Text provided>
--- Start ---

PROVENANCE: Collection of George Eumorfopoulos (1863-1939) (one of a pair).

Collection of Major Lindsay F. Hay (1891-1946) (one of a pair).

Sotheby's London, 25th June 1946, lot 42 (one of a pair).

Collection of Mr. and Mrs. Alfred Clark (died 1976) (one of a pair).

Spink & Son, London.

Collection of Frederick Knight.

Sotheby's Hong Kong, 18th May 1982, lot 25.

EXHIBITED: Blue and White Porcelain from the Collection of Mrs. Alfred Clark, Spink & Son, London, 1974, cat. no. 5.

Chinese Ceramics from the Meiyintang Collection, The British Museum, London, 1994.

LITERATURE: Margaret Medley, 'Imperial Patronage and Early Ming Porcelain', Transactions of the Oriental Ceramic Society, vol. 55, 1990-91, p. 39, pl. 15.

Regina Krahl, Chinese Ceramics from the Meiyintang Collection, London, 1994-2010, vol. 2, no. 667.

NOTE: This exquisite cup and its few companion pieces are among the most delicately potted and most sensitively painted imperial porcelains of the Yongle period, when many large and sturdy vessels were made to be sent abroad. The porcelain itself is of superb smooth and silky texture; the painterly style, using different shades of blue to suggest volume, is extremely elegant; and although fruit designs became very popular for blue-and-white porcelain in the Yongle reign, the peach motif was rarely used in this enchanting way, as a freely executed, lively and unmannered nature study.

--- End ---

Stored data>
--- Start ---

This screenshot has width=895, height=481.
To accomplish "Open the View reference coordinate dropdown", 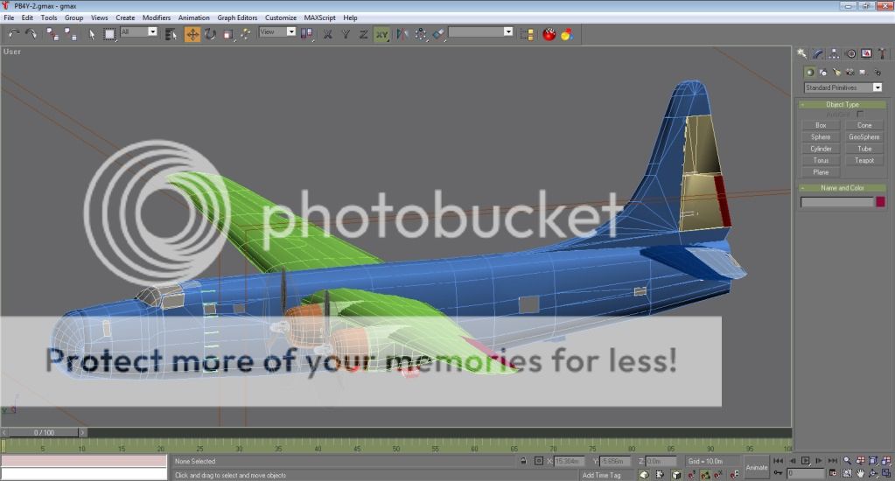I will (277, 31).
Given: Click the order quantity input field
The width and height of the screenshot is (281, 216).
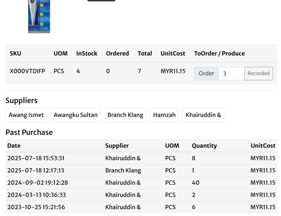Looking at the screenshot, I should pos(231,73).
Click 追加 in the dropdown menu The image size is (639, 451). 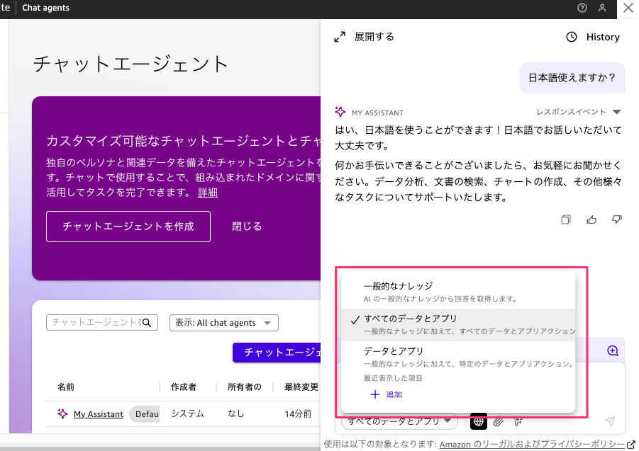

--- End ---

Set task 1> Write out everything in the porcelain cup text from "Collection of Major" down to "Spink & Son, London.", word for word.
Set task 2> Repeat word for word everything in the records from the line containing "Given: Click the order quantity input field" down to the end of the records, that line included. Leave the pictures out.

Finished answer 1>
Collection of Major Lindsay F. Hay (1891-1946) (one of a pair).

Sotheby's London, 25th June 1946, lot 42 (one of a pair).

Collection of Mr. and Mrs. Alfred Clark (died 1976) (one of a pair).

Spink & Son, London.

Finished answer 2>
Given: Click the order quantity input field
The width and height of the screenshot is (281, 216).
Looking at the screenshot, I should pos(231,73).
Click 追加 in the dropdown menu The image size is (639, 451). 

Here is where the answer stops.